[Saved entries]
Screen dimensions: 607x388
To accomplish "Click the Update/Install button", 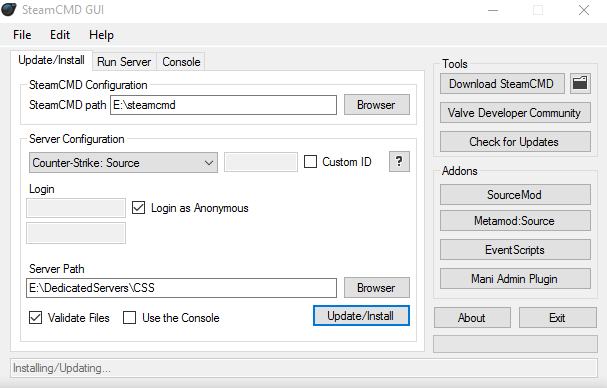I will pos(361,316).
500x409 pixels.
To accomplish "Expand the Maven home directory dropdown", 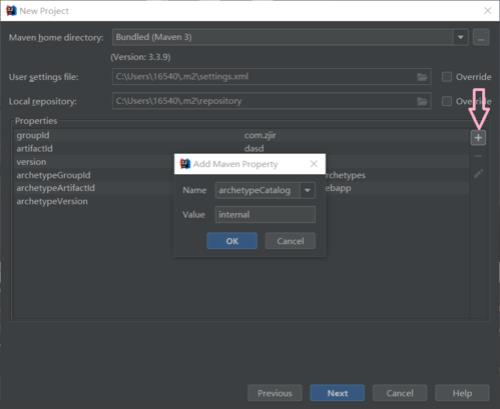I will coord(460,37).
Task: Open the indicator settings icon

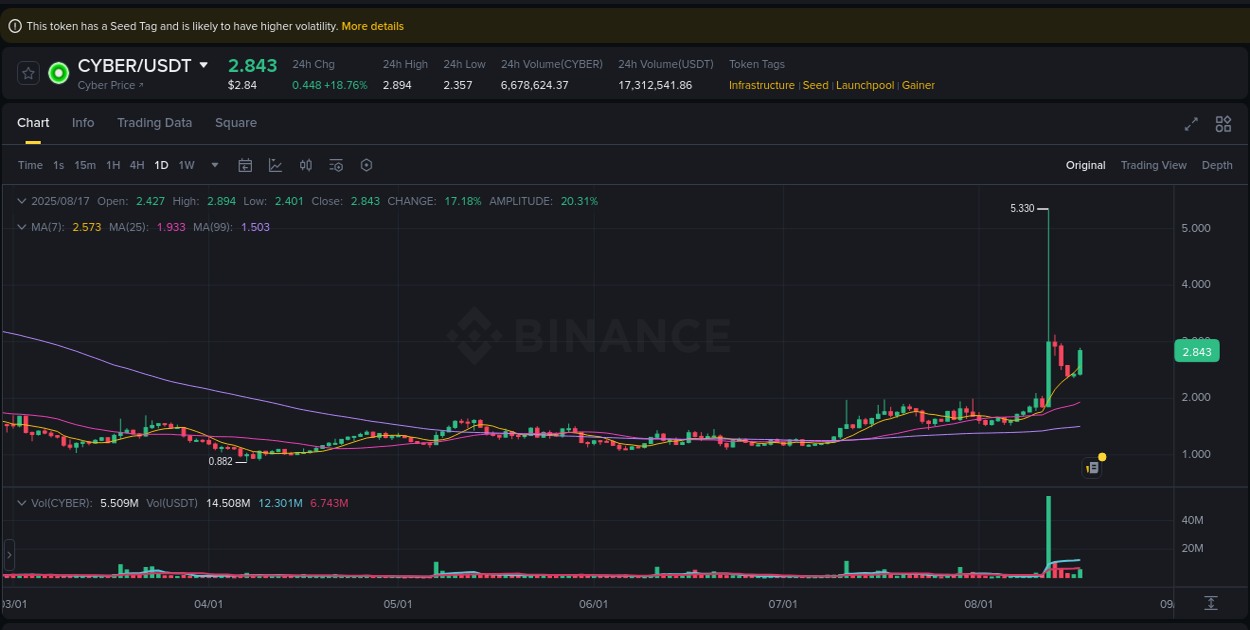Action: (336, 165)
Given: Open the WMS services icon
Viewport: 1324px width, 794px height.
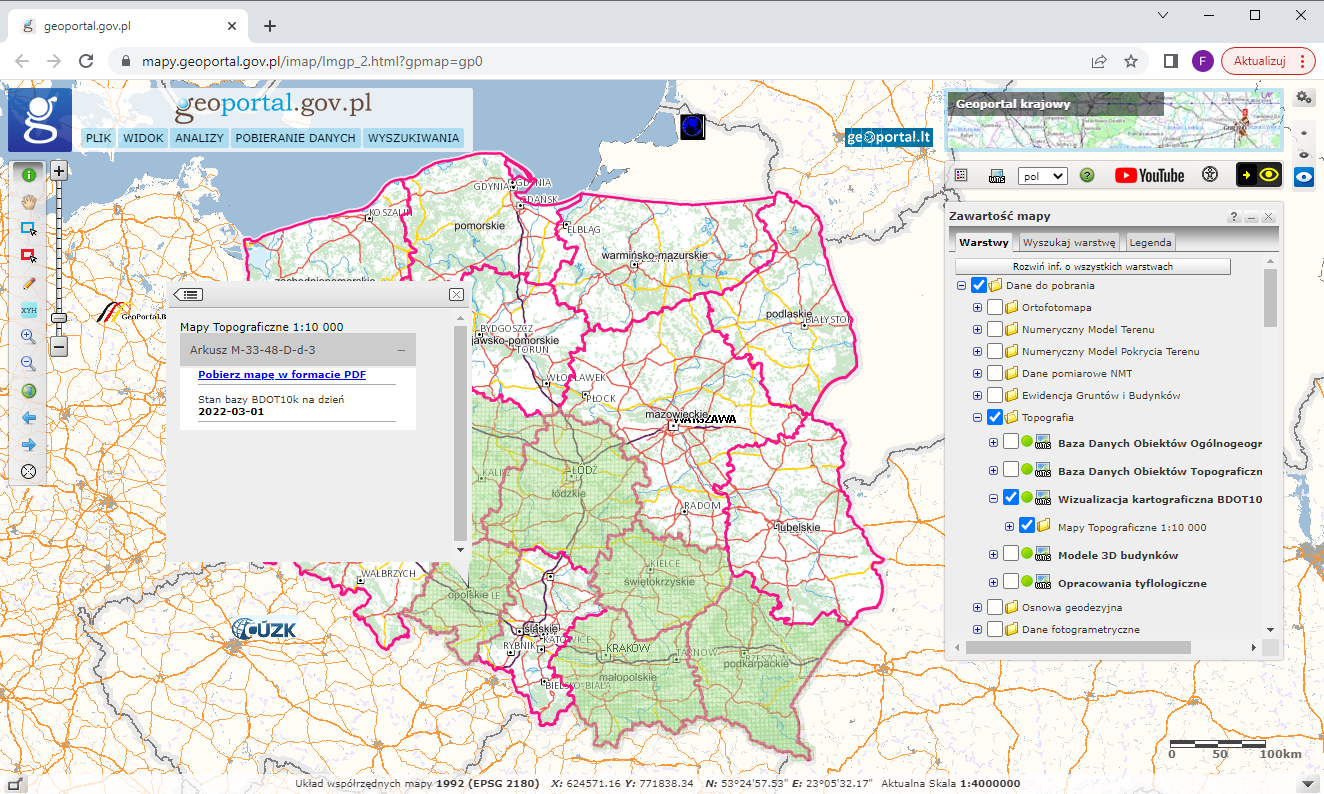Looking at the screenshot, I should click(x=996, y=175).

→ Problem description:
Lines from the one containing "Task: Open the indicator settings icon" through the final line of the entries above are to be retyped exactly, with every picture left out.

→ Task result:
Task: Open the indicator settings icon

Action: (336, 165)
Given: Open the WMS services icon
Viewport: 1324px width, 794px height.
Looking at the screenshot, I should click(x=996, y=175).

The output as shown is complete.